Plus, the latest JKBMS Inverter BMS has serious issue with its SOC and coulomb counting.
There are two ways to trigger 100% SOC: coulomb counting and cell voltage 100% value.
Problem with these two approaches:
1) coulomb counting = It doesn't take account of cell self-discharge rate or any of power consumption by other equipment (such as connected Neey active balancer). Eventually, the actual SOC will be lower than the SOC reported by the BMS. I can only hope for JK to add some sort of offset to account for this, unfortunately, I had sent few emails every month to them and never hear back for the past 4 months.

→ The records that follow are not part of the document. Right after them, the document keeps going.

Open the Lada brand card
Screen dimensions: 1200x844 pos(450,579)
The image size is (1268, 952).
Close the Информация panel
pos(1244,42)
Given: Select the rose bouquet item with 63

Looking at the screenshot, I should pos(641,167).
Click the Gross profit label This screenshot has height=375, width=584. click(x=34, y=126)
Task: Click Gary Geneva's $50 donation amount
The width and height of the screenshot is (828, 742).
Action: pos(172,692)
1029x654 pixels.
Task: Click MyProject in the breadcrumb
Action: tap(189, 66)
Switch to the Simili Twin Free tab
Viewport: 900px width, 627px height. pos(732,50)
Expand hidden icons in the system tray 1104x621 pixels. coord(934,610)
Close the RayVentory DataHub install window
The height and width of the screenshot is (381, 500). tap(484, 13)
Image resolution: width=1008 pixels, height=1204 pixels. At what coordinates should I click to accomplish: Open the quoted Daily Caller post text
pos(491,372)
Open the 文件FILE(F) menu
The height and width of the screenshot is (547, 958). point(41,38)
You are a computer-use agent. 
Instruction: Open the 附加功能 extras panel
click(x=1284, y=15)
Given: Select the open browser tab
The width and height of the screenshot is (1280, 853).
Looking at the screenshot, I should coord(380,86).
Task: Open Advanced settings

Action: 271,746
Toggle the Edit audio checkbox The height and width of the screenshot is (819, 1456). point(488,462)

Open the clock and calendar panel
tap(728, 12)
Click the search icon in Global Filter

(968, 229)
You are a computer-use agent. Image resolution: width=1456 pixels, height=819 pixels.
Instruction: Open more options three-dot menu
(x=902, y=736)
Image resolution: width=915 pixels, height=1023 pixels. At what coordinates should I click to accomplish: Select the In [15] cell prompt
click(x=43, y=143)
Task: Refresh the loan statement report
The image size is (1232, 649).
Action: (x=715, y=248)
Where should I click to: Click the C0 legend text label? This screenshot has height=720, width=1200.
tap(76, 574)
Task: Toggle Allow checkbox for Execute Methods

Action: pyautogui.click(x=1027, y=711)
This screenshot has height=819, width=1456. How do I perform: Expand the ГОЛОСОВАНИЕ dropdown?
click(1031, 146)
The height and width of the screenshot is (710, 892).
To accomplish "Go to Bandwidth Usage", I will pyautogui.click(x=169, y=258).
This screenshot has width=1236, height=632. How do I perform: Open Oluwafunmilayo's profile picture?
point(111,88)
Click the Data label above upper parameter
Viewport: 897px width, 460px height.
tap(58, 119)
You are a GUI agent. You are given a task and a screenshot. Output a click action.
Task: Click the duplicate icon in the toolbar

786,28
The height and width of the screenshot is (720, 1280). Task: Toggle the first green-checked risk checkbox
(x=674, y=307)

2) If any of the cell hit the defined cell voltage 100% value, voltronic oem inverter will shut off charging immediately leaving no time for balancing to take place at all.
Thanks for the examples! that is exactly the kind of behaviour which sucks. Yeah, I think sadly it depends on the quality of the inverter programming (which isn't something you can garantee by simply paying more!) which is inverter specific, you might have an inverter which has great charging behaviour and then the comms could be redundant, the opposite could be true.

I wouldnt have thought that the BMS and balancer would make much diffrence to a big battery @~ 20ma it would take 6 days to use 1% on a 48V 280Ah battery or 1.5 days on a 12v 280Ah which if you are charging every week would be negligable. also the self discharge of LFP is very slow and we are talking weeks again. I think the fundermental problem is Coulomb counting which accumilates errors and only gets reset if you hit top or bottom, there isn't any real way around this without EXTREAMLY accurate current measurement with TINY time resolution. Which just isnt around for a sensible price. Its like trying to figure out where you are by summing up the lenth and direction of all your strides since you left home, you would almost certainly conclude you are inside a bick wall somewhere. Might half work for a short trip into your garden and back. I never assume it is better than 20% from the truth.

I do agree with you though for batteries that get on-off useage it would be useful to have a parasitic draw parameter.

Also Thanks for messaging! I think the reason we aren't all stuck with Daly is because people keep telling JK what would be useful, so thanks for your contribution

The situation could also be improved if they let you enter several calibration points for the current as i have found I can either make it accurate for small currents 0-10A or higher 50+A but not both at the same time. Probably due to heating effects making the current readings non linear. You can sometimes turn trash to gold with enough calibration maps and drift monitoring.